MONSIEUR JOURDAIN: That cursed tailor makes me wait all day when I have so much to do! I'm enraged. May the quartan fever shake that tormentor of a tailor! To the devil with the tailor! May the plague choke the tailor! If I had him here now, that detestable tailor, that dog of a tailor, that traitor of a tailor, I . . .
ACT TWO
SCENE V (Master Tailor, Apprentice Tailor carrying suit, Monsieur Jourdain, Lackeys)
MONSIEUR JOURDAIN: Ah! You're here! I was getting into a rage against you.
MASTER TAILOR: I could not come sooner, and I put twenty men to work on your suit.
MONSIEUR JOURDAIN: You sent me some silk hose so small that I had all the difficulty in the world putting them on, and already there are two broken stitches.
MASTER TAILOR: They get bigger, too much so.
MONSIEUR JOURDAIN: Yes, if I always break the stitches.

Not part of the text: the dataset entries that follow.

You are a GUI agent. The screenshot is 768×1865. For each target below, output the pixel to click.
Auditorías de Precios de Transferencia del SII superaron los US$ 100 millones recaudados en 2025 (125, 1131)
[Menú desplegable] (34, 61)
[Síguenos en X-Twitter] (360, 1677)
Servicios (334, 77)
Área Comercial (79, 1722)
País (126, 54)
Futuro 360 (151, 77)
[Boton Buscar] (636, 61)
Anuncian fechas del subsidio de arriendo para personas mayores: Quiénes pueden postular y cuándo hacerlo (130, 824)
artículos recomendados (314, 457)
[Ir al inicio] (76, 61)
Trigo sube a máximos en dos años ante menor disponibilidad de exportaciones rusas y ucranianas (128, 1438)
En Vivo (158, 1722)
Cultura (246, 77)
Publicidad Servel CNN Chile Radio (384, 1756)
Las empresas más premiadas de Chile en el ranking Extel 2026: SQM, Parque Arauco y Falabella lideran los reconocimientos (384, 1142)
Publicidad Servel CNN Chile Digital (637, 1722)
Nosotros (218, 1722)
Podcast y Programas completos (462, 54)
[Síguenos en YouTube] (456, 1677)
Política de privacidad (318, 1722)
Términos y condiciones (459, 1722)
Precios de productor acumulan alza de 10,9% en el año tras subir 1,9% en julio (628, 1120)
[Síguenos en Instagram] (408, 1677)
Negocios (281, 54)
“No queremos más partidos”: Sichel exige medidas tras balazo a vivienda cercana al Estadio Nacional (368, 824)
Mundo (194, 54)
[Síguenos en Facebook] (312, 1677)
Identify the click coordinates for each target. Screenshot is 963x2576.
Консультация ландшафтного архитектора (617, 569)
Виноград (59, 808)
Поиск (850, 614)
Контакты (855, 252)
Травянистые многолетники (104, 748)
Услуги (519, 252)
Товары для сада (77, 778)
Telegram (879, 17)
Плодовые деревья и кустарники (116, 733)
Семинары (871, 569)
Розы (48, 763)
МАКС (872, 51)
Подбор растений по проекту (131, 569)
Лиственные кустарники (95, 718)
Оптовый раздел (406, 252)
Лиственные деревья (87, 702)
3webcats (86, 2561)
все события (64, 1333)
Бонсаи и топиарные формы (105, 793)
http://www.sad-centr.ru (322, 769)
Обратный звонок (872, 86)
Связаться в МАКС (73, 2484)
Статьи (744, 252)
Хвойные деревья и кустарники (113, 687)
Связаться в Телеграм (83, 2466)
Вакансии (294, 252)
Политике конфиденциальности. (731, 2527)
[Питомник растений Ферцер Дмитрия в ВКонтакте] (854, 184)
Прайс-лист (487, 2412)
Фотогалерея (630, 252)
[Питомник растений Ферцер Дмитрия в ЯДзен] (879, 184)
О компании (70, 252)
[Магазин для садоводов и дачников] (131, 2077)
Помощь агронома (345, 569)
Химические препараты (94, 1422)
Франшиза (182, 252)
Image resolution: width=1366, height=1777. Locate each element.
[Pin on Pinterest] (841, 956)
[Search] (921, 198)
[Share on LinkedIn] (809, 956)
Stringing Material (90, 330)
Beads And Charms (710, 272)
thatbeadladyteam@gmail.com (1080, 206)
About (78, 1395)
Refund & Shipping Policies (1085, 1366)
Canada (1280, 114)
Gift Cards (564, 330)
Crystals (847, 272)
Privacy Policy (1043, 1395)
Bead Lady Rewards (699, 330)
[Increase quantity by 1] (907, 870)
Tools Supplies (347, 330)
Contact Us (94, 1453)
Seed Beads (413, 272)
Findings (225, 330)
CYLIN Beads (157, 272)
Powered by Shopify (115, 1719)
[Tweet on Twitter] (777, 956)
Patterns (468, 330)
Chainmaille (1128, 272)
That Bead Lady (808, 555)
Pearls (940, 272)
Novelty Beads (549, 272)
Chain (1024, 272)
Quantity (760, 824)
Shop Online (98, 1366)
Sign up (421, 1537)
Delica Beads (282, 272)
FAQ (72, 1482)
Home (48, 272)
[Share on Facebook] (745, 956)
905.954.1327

You also had made for me a pair of shoes that pinch furiously.
MASTER TAILOR: Not at all, sir.
MONSIEUR JOURDAIN: How, not at all!
MASTER TAILOR: No, they don't pinch you at all.
MONSIEUR JOURDAIN: I tell you, they pinch me.
MASTER TAILOR: You imagine that.
MONSIEUR JOURDAIN: I imagine it because I feel it. That's a good reason for you!